5. Multi-Reader Multi-Case (MRMC) Comparative Effectiveness Study
No MRMC comparative effectiveness study was done. The document explicitly states: "No clinical trials have been performed." The device is an infusion pump accessory software for medication management, not a diagnostic imaging device that typically requires MRMC studies.
6. Standalone Performance Study
No standalone performance study in the typical sense of algorithm-only performance without human interaction was conducted. The device is software designed to be used by trained healthcare professionals to facilitate communication and automate programming, meaning human-in-the-loop interaction is inherent to its intended use. The validation focused on the software meeting design requirements and human factors.
7. Type of Ground Truth Used
The "ground truth" for this device's validation was based on:
- Design Specifications and Requirements: The software's performance was evaluated against its pre-defined design inputs and user needs.
- Risk Analysis Outcomes: Demonstrating that identified risks were acceptably mitigated.
- User Performance in Human Factors Studies: Validating the effectiveness of use-related error mitigations during interaction with the software.
8. Sample Size for the Training Set
Not applicable. The document describes a software update to an existing medical device, not a machine learning or AI model that requires a "training set" in the traditional sense. The development likely involved standard software engineering practices and testing, rather than an AI training paradigm.
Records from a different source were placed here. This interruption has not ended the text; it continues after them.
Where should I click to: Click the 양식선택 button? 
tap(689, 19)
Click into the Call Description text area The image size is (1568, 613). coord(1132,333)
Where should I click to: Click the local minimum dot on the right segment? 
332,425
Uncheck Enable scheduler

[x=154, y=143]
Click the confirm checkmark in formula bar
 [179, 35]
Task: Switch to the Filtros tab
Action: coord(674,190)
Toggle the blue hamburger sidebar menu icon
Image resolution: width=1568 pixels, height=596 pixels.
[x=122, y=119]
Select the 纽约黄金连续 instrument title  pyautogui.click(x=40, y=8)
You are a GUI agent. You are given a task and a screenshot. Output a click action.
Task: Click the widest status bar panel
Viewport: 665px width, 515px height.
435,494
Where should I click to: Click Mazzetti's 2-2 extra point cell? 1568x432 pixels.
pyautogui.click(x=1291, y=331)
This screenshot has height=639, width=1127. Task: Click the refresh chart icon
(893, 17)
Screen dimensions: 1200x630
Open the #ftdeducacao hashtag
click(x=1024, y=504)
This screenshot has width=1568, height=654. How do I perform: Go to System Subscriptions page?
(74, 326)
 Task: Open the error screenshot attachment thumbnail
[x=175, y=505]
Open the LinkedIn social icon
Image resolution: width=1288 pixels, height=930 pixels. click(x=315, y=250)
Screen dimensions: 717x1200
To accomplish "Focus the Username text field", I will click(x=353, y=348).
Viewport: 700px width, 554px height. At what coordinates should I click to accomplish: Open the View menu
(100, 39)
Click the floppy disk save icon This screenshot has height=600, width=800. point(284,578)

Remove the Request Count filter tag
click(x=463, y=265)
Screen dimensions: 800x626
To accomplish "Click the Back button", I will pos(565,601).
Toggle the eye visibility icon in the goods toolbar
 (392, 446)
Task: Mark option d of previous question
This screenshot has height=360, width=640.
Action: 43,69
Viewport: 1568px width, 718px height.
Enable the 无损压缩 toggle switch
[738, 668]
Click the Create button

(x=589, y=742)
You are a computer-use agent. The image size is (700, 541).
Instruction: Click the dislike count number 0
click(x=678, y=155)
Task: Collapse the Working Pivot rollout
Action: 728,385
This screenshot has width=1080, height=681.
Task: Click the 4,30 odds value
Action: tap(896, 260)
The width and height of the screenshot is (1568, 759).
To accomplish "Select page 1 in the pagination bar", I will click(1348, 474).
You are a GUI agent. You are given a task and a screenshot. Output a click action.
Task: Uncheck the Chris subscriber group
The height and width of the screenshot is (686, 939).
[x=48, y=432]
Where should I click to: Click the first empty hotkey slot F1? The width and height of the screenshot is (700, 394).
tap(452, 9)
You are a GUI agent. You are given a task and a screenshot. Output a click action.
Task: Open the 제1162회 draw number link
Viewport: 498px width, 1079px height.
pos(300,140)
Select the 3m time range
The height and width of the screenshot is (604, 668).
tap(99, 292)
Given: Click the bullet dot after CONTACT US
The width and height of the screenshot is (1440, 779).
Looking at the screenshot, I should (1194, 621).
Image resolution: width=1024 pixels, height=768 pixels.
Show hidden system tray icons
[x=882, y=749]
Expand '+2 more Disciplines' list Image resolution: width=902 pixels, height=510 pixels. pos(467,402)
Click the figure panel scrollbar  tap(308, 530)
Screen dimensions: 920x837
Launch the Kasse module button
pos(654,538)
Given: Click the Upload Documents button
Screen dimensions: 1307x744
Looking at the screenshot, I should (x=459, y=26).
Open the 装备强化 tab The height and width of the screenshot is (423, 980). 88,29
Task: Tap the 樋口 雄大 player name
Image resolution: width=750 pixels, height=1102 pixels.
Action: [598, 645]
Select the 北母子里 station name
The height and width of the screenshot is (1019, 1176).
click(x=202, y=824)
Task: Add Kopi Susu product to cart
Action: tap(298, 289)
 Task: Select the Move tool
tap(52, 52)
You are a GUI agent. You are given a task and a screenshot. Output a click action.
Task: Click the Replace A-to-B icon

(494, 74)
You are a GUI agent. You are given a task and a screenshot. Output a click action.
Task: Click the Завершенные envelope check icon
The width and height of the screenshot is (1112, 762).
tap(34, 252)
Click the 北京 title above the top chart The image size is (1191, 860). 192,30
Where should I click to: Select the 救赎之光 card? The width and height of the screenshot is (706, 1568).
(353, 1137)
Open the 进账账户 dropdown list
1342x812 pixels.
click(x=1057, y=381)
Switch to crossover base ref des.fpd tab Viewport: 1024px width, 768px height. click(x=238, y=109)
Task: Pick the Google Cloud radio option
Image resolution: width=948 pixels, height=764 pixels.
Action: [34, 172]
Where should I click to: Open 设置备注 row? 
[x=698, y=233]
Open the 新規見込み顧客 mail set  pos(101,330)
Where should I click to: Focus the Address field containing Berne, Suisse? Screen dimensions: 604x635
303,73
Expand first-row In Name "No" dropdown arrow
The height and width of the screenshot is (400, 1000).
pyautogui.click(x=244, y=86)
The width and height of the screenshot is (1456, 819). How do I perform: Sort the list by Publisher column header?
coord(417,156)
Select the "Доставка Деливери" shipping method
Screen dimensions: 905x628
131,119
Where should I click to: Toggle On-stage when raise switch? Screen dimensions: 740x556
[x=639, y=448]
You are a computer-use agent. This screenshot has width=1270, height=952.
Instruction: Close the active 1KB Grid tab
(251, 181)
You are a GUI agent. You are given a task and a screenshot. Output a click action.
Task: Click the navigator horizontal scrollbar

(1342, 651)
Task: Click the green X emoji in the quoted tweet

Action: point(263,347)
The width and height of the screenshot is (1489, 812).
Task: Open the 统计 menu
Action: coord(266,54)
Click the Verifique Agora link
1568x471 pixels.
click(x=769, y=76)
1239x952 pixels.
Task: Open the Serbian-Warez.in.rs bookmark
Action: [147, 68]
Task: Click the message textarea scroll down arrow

9. How the Ground Truth for the Training Set Was Established
Not applicable. As no training set for a machine learning model was described, there is no information on how its "ground truth" would be established.
§ 880.5725 Infusion pump.
(a)
Identification. An infusion pump is a device used in a health care facility to pump fluids into a patient in a controlled manner. The device may use a piston pump, a roller pump, or a peristaltic pump and may be powered electrically or mechanically. The device may also operate using a constant force to propel the fluid through a narrow tube which determines the flow rate. The device may include means to detect a fault condition, such as air in, or blockage of, the infusion line and to activate an alarm.(b)
Classification. Class II (performance standards).